NEW YORK (Reuters) - In 1964, a Supreme Court justice sought to settle the debate over art versus pornography with a simple pronouncement: “I know it when I see it”. Fifty years later, the U.S. energy industry faces a similarly vexing controversy over the ultra-light crude known as “condensate”.
As record production of the once-rare oil emerges from U.S. shale wells in North Dakota, Ohio or Texas, what constitutes “condensate” is becoming a critical question in the debate over easing a longstanding U.S. ban on crude exports.
What’s in a name? Possibly hundreds of thousands of barrels a day of exported oil. If U.S. regulators opt to allow further exports of processed condensate, but not crude oil, the distinction between the two will be worth billions of dollars.
Not unlike in the Supreme Court case, the difference is often in the eye of the beholder: there is no single definition of what distinguishes a condensate from ordinary crude oil.
The Energy Information Administration (EIA) is now trying to remove that uncertainty by defining condensate and quantifying its output.
“We hope to have this sorted out so that policymakers will know what the numbers are,” EIA’s chief Adam Sieminski said late last month in New York.
The agency, the independent statistics branch of the Department of Energy, aims to launch by mid-2015 a new survey that would capture the quality of oil from each well.
It also held a closed-door “Condensate Workshop” for officials from several agencies and energy experts last Friday, one of its first efforts to produce a firm definition, according to two participants.

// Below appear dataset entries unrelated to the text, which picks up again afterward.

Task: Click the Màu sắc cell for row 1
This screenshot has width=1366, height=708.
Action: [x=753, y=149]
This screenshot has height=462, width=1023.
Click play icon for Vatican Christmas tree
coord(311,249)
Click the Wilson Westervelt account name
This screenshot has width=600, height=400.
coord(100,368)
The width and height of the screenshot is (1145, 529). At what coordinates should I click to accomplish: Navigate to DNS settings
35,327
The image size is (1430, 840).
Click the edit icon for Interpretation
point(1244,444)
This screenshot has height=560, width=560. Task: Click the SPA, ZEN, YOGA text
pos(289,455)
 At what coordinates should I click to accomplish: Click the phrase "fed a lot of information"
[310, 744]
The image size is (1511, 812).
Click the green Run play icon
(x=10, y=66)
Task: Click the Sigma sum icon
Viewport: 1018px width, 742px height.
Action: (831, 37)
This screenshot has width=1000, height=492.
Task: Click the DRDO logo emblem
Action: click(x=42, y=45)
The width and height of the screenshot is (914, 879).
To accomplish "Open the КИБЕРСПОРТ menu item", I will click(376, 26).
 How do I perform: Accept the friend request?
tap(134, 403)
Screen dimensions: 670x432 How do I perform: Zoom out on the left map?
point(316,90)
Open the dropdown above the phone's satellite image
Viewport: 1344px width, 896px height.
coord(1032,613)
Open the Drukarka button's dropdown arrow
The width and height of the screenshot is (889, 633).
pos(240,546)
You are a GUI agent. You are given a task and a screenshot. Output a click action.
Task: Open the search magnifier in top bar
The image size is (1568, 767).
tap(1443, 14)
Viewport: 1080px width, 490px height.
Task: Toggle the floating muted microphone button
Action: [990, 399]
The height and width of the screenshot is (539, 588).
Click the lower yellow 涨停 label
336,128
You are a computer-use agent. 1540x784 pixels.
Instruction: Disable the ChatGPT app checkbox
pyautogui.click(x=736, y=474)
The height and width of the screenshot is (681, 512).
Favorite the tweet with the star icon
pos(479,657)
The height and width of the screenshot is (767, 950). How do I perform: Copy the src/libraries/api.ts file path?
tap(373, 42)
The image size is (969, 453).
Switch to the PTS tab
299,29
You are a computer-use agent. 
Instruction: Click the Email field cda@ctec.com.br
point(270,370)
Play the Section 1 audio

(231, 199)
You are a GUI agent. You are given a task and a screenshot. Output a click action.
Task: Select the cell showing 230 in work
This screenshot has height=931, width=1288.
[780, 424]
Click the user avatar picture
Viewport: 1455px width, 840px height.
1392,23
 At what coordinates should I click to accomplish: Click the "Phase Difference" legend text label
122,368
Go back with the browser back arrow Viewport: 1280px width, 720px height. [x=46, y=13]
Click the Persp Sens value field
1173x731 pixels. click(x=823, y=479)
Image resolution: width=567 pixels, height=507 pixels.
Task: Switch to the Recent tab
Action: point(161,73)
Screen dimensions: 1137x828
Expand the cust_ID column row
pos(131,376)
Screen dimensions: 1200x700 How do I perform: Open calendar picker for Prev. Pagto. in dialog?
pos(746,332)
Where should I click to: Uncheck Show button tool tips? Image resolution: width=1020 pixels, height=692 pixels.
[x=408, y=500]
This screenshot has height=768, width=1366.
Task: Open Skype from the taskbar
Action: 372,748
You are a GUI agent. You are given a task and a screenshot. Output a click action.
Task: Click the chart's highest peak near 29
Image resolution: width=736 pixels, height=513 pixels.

U.S. export regulators may wait for such a definition before they issue any more rulings on exports of “processed” condensate, the attendees said. The first two rulings rattled the industry earlier this year.
The term refers broadly to any type of oil that “condenses” into a liquid after being freed from high-pressure wells, where it often lurks in gas form, or separated from gas.
But once it becomes a liquid, there is no agreed way to tell condensate from ordinary crude. Most state regulators do not even measure it; those that do, only measure gas-related condensate, not that from the hydraulically fractured oil wells.
Most industry insiders expect the definition to revolve around API gravity, a standard measure of density with higher readings produced by lighter grades. Condensate is the lightest of the light.
However, deciding where to draw that line is likely to be a contentious process.
Refiner Phillips 66 (PSX.N) and midstream giant Plains All American (PAA.N) have said condensate is oil with an API gravity of 45 or above. Meanwhile, Marathon Petroleum Corp’s (MPC.N) top executive said in a recent interview he believed condensate should have an API gravity of 60 and above.
Without a universal standard, production data vary wildly. The EIA’s own figures suggest that anywhere from 8 percent to 16 percent of U.S. crude oil production is condensate - a difference of more than half a million barrels a day.
In one respect, condensate is just another term used to describe one end of a spectrum of over 100 grades of crude oil.
However, unlike most types of crude it can be used in a variety of processes, from refining to the production of petrochemicals. The term also applies equally to condensate pumped from a well or processed at a gas plant, which are chemically interchangeable but often reported differently.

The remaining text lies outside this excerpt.